What is asked
Please continue the passage below on measuring the impact of journalism, picking up right after its final sentence.

It’s also possible to try to get at impact through “engagement” metrics, perhaps derived from social media data such as the number of times a story is shared. Josh Stearns has a good summary of recent reports on measuring engagement. But though it’s certainly related, engagement isn’t the same as impact. Again, the question comes down to: Why would we want to see this number increase? What would it say about the ultimate effects of your journalism on the world?

As a profession, journalism rarely considers its impact directly. There’s a good recent exception: a series of public media “impact summits” held in 2010, which identified five key needs for journalistic impact measurement. The last of these needs nails the problem with almost all existing analytics tools:

While many Summit attendees are using commercial tools and services to track reach, engagement and relevance, the usefulness of these tools in this arena is limited by their focus on delivering audiences to advertisers. Public interest media makers want to know how users are applying news and information in their personal and civic lives, not just whether they’re purchasing something as a result of exposure to a product.

Or as Ethan Zuckerman puts it in his own smart post on metrics and civic impact, “measuring how many people read a story is something any web administrator should be able to do. Audience doesn’t necessarily equal impact.” Not only that, but it might not always be the case that a larger audience is better. For some stories, getting them in front of particular people at particular times might be more important.

Measuring audience knowledge

Pre-Internet, there was usually no way to know what happened to a story after it was published, and the question seems to have been mostly ignored for a very long time. Asking about impact gets us to the idea that the journalistic task might not be complete until a story changes something in the thoughts or actions of the user.

If journalism is supposed to inform, then one simple impact metric would ask: Does the audience know the things that are in this story? This is an answerable question. A survey during the 2010 U.S. mid-term elections showed that a large fraction of voters were misinformed about basic issues, such as expert consensus on climate change or the predicted costs of the recently passed healthcare bill. Though coverage of the study focused on the fact that Fox News viewers scored worse than others, that missed the point: No news source came out particularly well.

In one of the most limited, narrow senses of what journalism is supposed to do — inform voters about key election issues — American journalism failed in 2010. Or perhaps it actually did better than in 2008 — without comparable metrics, we’ll never know.

While newsrooms typically see themselves in the business of story creation, an organization committed to informing, not just publishing, would have to operate somewhat differently. Having an audience means having the ability to direct attention, and an editor might choose to continue to direct attention to something important even it’s “old news”; if someone doesn’t know it, it’s still new news to them. Journalists will also have to understand how and when people change their beliefs, because information doesn’t necessarily change minds.

I’m not arguing that every news organization should get into the business of monitoring the state of public knowledge. This is only one of many possible ways to define impact; it might only make sense for certain stories, and to do it routinely we’d need good and cheap substitutes for large public surveys. But I find it instructive to work through what would be required. The point is to define journalistic success based on what the user does, not the publisher.

Supplied information
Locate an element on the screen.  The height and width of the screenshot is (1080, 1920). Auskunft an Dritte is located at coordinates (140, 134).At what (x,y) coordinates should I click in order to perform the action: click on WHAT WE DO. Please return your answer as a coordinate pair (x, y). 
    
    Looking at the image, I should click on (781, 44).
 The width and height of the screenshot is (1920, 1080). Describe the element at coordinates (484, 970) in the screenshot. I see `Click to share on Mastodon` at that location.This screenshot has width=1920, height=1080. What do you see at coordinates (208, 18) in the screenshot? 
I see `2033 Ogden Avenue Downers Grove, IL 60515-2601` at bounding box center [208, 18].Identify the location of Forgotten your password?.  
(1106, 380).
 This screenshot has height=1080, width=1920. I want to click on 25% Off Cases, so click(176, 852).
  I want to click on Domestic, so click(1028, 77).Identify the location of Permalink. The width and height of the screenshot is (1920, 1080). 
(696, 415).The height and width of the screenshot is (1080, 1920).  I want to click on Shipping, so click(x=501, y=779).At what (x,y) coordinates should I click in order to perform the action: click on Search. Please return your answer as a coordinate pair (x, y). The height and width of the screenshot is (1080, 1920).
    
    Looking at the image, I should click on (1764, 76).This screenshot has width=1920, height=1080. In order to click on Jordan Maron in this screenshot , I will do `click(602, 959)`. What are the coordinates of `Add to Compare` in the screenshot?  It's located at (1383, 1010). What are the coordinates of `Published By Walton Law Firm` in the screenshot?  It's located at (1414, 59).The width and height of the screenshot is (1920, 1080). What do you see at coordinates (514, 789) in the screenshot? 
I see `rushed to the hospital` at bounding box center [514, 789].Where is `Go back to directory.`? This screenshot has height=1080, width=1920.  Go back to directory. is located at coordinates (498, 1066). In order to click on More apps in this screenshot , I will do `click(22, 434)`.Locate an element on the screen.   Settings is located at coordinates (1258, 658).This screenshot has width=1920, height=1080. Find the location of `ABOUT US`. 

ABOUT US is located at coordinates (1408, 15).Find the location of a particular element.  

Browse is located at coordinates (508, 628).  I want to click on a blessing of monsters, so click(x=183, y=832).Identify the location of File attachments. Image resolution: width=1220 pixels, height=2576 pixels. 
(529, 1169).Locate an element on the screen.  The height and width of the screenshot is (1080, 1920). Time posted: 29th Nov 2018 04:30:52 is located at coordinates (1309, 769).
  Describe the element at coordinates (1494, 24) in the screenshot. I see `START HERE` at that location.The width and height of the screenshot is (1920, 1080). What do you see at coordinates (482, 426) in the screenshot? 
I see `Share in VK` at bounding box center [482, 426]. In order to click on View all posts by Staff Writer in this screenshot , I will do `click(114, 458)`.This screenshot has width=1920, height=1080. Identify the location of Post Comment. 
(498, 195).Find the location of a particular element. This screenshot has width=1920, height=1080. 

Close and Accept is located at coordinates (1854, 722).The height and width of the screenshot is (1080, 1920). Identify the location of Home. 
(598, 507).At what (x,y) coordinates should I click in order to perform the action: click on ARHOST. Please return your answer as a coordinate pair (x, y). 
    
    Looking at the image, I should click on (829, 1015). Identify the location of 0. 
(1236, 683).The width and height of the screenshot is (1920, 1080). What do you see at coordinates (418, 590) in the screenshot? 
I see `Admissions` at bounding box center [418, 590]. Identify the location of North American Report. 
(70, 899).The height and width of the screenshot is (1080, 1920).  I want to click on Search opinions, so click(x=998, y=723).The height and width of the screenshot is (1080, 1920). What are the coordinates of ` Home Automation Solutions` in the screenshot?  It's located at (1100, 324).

Response to this task
Other fields have impact metrics too

Measuring impact is hard. The ultimate effects on belief and action will mostly be invisible to the newsroom, and so tangled in the web of society that it will be impossible to say for sure that it was journalism that caused any particular effect. But neither is the situation hopeless, because we really can learn things from the numbers we can get. Several other fields have been grappling with the tricky problems of diverse, indirect, not-necessarily-quantifiable impact for quite some time.

Academics wish to know the effect of their publications, just as journalists do, and the academic publishing field has long had metrics such citation count and journal impact factor. But the Internet has upset the traditional scheme of things, leading to attempts to formulate wider ranging, web-inclusive measures of impact such as Altmetrics or the article-level metrics of the Public Library of Science. Both combine a variety of data, including social media.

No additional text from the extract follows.